O observatório seria presidido pelo vice-presidente do órgão disciplinar dos juízes, o conselheiro Mário Belo Morgado, o Diretor do CEJ (a escola dos Juízes) e por representantes dos vários Tribunais da Relação, entre outra entidades.

Foi na altura convocada uma reunião para o dia 2 de maio. Mas nunca chegou a acontecer. Não se conhece qualquer iniciativa do organismo que devia estudar as decisões dos juízes sobre violência doméstica e com base nelas propor mudanças na lei, na formação dos juízes e na administração da Justiça.

A Renascença sabe que a situação “incomodou” algumas das pessoas que foram convocadas pelo CSM para participar, as quais pediram explicações.

Em nota envidada à redação o Conselho Superior de Magistratura informa que” está a articular trabalho com a secretaria de Estado da Cidadania e Igualdade de Género”, estando “a instituição do observatório está em curso”.

Decisões polémicas

Joaquim Neto de Moura, desembargador no Tribunal da Relação do Porto, foi castigado em fevereiro com uma advertência pelo Conselho Superior de Magistratura na sequência de uma polémica sentença de outubro de 2017, em que o juiz faz censura moral a uma mulher de Felgueiras, vítima de violência doméstica, minimizando este crime pelo facto de esta ter cometido adultério.

O magistrado invocou a Bíblia, o Código Penal de 1886 e, até, civilizações que punem o adultério com pena de morte, para justificar a violência cometida contra a mulher com uma moca de pregos.

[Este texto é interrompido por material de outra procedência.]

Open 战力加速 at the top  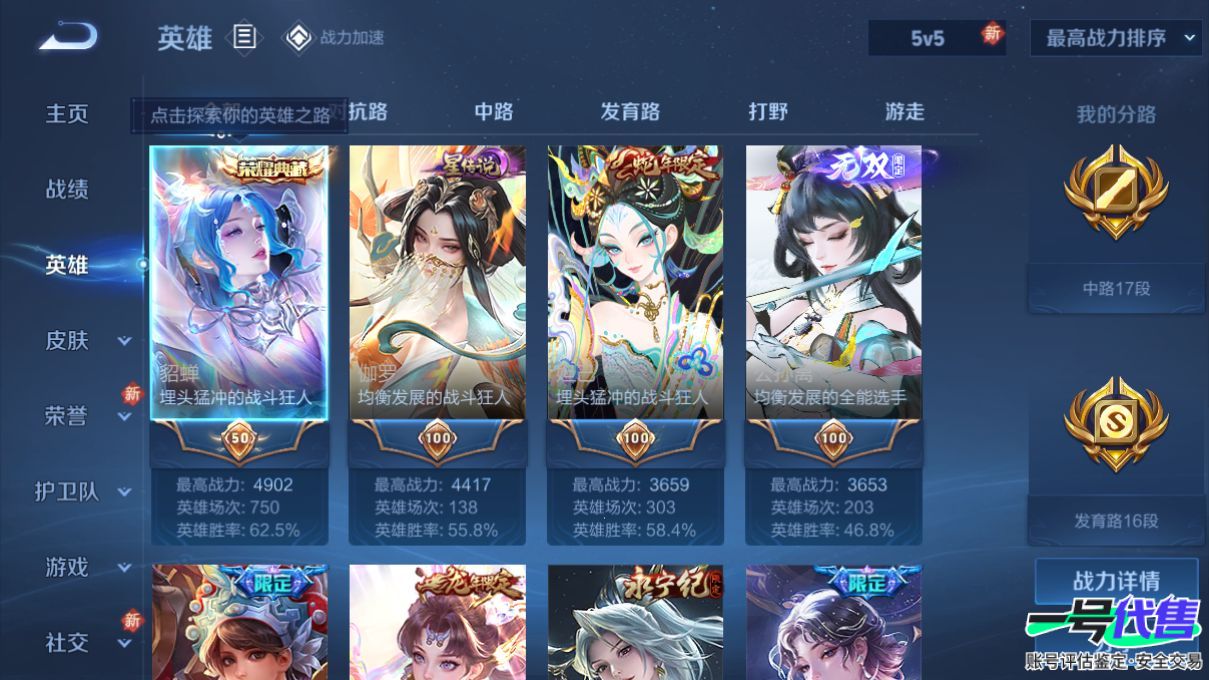[x=336, y=38]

Noutro caso noticiado recentemente, o juiz decidiu retirar a pulseira eletrónica a um homem condenado a pena suspensa por agressão violenta à mulher. Neto de Moura alegou que os juízes que condenaram o agressor não pediram autorização para lhe aplicar a medida. O agressor rebentou um tímpano à mulher ao soco. De acordo com o relato do advogado da vítima, a mulher “vive escondida, aterrorizada” e teve já de trocar de casa.

O juiz foi alvo de condenação pública por parte de personalidades de vários quadrantes e decidiu avançar com ações em tribunal contra deputados, humoristas, jornalistas e comentadores que “ultrapassaram” a linha vermelha das críticas sobre as polémicas decisões do magistrado em casos de violência doméstica.

O juiz desembargador foi transferido da secção criminal para a secção cível do Tribunal da Relação do Porto e deixa de julgar casos de violência doméstica.